For this exercise, return exactly the lines of the material below that begin at the one with "חורף (257, 1825)" and stop after the one with "אזור (265, 1397)".

* * *

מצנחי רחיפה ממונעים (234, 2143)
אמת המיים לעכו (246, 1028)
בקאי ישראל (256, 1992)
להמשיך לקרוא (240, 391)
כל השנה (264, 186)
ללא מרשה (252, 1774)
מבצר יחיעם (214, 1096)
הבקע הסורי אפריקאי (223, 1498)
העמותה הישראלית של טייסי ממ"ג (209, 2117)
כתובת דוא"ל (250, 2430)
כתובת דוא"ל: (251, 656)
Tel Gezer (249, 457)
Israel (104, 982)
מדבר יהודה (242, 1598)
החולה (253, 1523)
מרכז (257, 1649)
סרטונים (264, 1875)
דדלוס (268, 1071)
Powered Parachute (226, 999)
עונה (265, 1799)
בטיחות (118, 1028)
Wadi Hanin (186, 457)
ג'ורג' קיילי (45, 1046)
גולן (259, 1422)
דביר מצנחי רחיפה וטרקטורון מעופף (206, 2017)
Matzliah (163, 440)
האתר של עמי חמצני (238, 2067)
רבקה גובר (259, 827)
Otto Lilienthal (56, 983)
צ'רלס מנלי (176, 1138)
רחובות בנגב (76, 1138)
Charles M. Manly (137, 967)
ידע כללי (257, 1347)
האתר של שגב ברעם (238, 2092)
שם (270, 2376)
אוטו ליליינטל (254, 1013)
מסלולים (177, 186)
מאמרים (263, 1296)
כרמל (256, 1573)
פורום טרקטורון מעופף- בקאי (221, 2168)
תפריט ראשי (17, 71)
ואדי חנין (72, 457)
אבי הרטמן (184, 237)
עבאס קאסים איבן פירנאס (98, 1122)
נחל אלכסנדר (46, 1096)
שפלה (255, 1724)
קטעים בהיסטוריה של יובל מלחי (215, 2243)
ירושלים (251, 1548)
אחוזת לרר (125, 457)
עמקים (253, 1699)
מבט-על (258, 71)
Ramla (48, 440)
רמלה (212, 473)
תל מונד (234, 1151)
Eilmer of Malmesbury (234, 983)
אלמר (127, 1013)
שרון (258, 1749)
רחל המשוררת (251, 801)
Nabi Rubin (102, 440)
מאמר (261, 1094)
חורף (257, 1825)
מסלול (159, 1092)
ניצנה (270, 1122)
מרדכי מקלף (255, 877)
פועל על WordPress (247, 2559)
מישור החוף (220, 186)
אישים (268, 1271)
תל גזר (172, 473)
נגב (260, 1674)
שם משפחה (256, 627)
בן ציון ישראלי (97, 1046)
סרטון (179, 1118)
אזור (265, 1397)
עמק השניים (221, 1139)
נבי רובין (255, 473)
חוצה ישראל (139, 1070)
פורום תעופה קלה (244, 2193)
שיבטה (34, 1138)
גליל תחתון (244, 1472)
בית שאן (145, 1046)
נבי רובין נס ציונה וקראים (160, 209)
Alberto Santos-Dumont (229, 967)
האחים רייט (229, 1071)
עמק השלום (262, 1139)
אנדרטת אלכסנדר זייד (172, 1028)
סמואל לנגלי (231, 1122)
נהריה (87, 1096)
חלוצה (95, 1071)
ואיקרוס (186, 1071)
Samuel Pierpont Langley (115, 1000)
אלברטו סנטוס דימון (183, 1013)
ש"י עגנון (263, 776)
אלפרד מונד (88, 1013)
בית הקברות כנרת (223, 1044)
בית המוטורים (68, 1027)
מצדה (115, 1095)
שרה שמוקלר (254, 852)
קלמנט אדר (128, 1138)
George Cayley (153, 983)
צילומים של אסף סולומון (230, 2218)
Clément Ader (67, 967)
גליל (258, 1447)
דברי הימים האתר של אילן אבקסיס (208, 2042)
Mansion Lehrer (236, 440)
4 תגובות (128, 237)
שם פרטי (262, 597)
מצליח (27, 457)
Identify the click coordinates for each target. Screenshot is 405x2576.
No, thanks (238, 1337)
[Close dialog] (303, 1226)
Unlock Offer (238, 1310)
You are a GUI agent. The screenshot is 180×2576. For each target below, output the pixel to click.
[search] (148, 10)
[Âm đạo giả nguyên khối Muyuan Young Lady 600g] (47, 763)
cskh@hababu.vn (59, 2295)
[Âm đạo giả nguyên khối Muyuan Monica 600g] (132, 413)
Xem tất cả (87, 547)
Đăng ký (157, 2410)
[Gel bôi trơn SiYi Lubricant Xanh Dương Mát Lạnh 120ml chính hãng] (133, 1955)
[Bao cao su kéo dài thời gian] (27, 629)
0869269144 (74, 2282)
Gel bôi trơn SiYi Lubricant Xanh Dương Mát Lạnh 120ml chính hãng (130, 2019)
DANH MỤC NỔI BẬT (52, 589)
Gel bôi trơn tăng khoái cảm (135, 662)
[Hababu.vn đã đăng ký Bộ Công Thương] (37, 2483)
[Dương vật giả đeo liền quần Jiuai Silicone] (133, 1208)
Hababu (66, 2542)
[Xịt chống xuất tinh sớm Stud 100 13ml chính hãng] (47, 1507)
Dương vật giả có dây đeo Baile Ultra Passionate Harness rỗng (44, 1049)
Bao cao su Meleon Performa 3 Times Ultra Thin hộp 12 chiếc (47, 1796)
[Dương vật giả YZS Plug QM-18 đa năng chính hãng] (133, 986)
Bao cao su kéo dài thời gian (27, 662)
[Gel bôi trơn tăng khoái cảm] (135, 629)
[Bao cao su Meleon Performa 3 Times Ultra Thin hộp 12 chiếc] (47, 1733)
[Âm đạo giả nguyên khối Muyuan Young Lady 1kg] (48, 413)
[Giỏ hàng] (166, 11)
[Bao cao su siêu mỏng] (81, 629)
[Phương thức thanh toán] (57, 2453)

* * *

SOLUTION FOR THIS PROBLEM ::
חורף (257, 1825)
מסלול (159, 1092)
ניצנה (270, 1122)
מרדכי מקלף (255, 877)
פועל על WordPress (247, 2559)
מישור החוף (220, 186)
אישים (268, 1271)
תל גזר (172, 473)
נגב (260, 1674)
שם משפחה (256, 627)
בן ציון ישראלי (97, 1046)
סרטון (179, 1118)
אזור (265, 1397)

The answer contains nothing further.